The latest change in employment comes from Employment Appeal Tribunal. A new court case held that in some instances, a person could be considered as an employee even when they have the right to appoint a substitute.
The Start Of Chatfield-Roberts v Phillips & Universal Aunts Limited
Ms. Phillips worked for the Agency – Universal Aunts Limited when she was introduced to the Chatfield-Roberts family. She was taken in as a live-in carer for the uncle of Mr. Chatfield-Roberts. She worked for three years until in 2016 her employment was terminated. At this point, Ms. Phillips delivered some claims to the Employment Tribunal. But the claims could only be pursued if she could prove that she was employed either by Universal Aunts Limited or the Chatfield-Roberts family.
The Work-Life Of Ms. Phillips As Carer
The employment of Ms. Phillips began on a rota basis for Mr. Chatfield-Roberts via the Universal Aunts agency. At this point, live-in carers would be rotated every few weeks. Upon request from the family, a permanent arrangement was made. Under this arrangement, Ms. Phillips worked only for Chatfield-Roberts family. At the start, six months was set which was later extended. In total, she worked as a carer for the family for three whole years. When the long-term arrangement came into effect, Ms. Phillips did not submit monthly invoices. Her payment was made on standing order.

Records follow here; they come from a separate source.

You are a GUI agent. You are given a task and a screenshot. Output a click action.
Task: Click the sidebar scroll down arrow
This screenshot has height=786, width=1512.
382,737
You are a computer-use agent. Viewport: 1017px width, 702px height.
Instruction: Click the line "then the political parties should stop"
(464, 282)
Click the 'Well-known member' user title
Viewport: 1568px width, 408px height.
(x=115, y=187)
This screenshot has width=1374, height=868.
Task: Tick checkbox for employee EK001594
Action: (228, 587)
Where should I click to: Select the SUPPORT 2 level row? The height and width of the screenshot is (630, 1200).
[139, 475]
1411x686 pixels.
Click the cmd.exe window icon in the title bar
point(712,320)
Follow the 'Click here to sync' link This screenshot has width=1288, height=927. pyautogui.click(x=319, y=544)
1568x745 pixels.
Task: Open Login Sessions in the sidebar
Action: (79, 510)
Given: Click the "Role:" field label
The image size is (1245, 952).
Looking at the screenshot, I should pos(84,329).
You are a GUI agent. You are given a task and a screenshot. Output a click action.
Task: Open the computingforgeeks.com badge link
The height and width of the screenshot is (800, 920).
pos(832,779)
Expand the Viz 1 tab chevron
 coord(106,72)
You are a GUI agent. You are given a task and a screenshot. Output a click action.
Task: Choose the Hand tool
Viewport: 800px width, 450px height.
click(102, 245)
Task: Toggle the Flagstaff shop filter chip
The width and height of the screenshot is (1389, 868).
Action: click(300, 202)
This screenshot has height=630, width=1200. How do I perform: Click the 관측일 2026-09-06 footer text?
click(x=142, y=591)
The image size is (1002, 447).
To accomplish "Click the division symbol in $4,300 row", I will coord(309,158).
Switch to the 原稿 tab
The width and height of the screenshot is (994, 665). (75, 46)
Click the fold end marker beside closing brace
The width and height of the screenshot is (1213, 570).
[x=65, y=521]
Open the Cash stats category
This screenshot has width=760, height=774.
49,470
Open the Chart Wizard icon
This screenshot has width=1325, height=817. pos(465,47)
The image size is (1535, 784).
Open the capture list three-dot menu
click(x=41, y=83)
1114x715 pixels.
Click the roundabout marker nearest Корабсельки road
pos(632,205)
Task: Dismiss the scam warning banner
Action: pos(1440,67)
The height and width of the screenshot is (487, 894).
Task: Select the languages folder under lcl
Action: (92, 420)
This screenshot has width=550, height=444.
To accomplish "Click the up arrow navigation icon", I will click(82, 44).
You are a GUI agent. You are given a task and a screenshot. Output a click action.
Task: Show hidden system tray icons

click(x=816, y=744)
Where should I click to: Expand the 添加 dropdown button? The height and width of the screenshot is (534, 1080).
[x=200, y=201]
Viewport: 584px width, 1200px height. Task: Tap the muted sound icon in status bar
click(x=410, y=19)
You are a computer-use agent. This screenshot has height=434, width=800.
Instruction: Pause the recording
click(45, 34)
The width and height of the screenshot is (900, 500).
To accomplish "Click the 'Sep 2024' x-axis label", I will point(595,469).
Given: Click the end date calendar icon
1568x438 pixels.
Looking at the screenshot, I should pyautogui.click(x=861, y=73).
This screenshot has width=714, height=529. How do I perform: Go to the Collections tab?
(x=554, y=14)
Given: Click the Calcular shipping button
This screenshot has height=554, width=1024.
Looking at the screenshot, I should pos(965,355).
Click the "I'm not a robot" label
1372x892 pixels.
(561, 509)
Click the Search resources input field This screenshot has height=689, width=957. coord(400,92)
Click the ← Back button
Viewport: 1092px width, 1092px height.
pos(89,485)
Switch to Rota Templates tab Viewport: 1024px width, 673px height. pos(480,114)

Even though she received a salary on a gross basis, she paid national insurance and personal taxes on her behalf. On the days she was granted an off, such as weekly holidays, paid leaves per year and off for jury service, Ms. Phillips appointed a substitute. The substitute was arranged from the agency who worked for Mr. Chatfield-Roberts’ uncle many times over the course of years. It is to be noted that the replacement came in only on days that were granted as leaves.
The Final Verdict Of The Case
The Tribunal stated that Ms. Phillips would not be considered an employee of the agency. But they also found that she would be taken as an employee of Mr. Chatfield-Roberts. The family appealed to this first instance and argued that because Ms. Phillips could send in a substitute, she was not to be granted the status of an employee. But the Employment Tribunal said that when the right to substitution is used when the individual is unable to perform the work personally, it doesn’t preclude employee status. Such replacement is still consistent with personal performance. Therefore, Ms. Phillips was not considered to be self-employed rather, in the given circumstances, an employee of the Chatfield-Roberts family.
This case can be considered as a precedent for similar situations that may occur in the future. But it should only be taken as a general guide for the subject matter. It is not to be given the same importance as the advice of an expert. Please ask for guidance from a lawyer, if you are facing a comparable employment issue before taking any legal steps.